━━━ Provided data

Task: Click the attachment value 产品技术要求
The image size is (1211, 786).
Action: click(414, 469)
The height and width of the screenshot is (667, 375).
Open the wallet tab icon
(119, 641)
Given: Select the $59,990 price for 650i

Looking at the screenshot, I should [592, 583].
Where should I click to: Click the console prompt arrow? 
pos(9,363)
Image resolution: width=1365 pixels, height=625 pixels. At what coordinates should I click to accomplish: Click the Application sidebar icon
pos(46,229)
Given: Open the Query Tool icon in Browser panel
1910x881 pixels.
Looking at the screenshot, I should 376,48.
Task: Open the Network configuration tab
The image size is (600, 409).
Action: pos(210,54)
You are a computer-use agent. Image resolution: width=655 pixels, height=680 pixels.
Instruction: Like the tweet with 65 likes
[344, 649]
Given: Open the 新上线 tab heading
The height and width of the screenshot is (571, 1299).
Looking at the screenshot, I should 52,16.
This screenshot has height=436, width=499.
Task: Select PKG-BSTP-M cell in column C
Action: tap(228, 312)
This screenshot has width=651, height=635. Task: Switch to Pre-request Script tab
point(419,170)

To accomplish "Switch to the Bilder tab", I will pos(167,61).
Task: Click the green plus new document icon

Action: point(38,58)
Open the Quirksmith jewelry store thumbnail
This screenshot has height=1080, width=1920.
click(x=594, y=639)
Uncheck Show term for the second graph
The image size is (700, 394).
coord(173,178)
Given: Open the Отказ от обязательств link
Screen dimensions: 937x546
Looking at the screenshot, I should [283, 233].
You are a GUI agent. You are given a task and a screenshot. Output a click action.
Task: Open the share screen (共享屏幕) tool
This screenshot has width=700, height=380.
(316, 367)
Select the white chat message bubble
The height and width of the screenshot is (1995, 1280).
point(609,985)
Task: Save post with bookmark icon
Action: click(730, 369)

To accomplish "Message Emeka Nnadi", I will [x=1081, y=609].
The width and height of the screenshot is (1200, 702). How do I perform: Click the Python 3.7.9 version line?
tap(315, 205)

━━━━━━

» **Required action**:
Exact copies of every record are required, so retype them in full.

» **The completed task**:
Task: Click the attachment value 产品技术要求
The image size is (1211, 786).
Action: click(414, 469)
The height and width of the screenshot is (667, 375).
Open the wallet tab icon
(119, 641)
Given: Select the $59,990 price for 650i

Looking at the screenshot, I should [592, 583].
Where should I click to: Click the console prompt arrow? 
pos(9,363)
Image resolution: width=1365 pixels, height=625 pixels. At what coordinates should I click to accomplish: Click the Application sidebar icon
pos(46,229)
Given: Open the Query Tool icon in Browser panel
1910x881 pixels.
Looking at the screenshot, I should 376,48.
Task: Open the Network configuration tab
The image size is (600, 409).
Action: pos(210,54)
You are a computer-use agent. Image resolution: width=655 pixels, height=680 pixels.
Instruction: Like the tweet with 65 likes
[344, 649]
Given: Open the 新上线 tab heading
The height and width of the screenshot is (571, 1299).
Looking at the screenshot, I should 52,16.
This screenshot has height=436, width=499.
Task: Select PKG-BSTP-M cell in column C
Action: tap(228, 312)
This screenshot has width=651, height=635. Task: Switch to Pre-request Script tab
point(419,170)

To accomplish "Switch to the Bilder tab", I will pos(167,61).
Task: Click the green plus new document icon

Action: point(38,58)
Open the Quirksmith jewelry store thumbnail
This screenshot has height=1080, width=1920.
click(x=594, y=639)
Uncheck Show term for the second graph
The image size is (700, 394).
coord(173,178)
Given: Open the Отказ от обязательств link
Screen dimensions: 937x546
Looking at the screenshot, I should [283, 233].
You are a GUI agent. You are given a task and a screenshot. Output a click action.
Task: Open the share screen (共享屏幕) tool
This screenshot has width=700, height=380.
(316, 367)
Select the white chat message bubble
The height and width of the screenshot is (1995, 1280).
point(609,985)
Task: Save post with bookmark icon
Action: click(730, 369)

To accomplish "Message Emeka Nnadi", I will [x=1081, y=609].
The width and height of the screenshot is (1200, 702). How do I perform: Click the Python 3.7.9 version line?
tap(315, 205)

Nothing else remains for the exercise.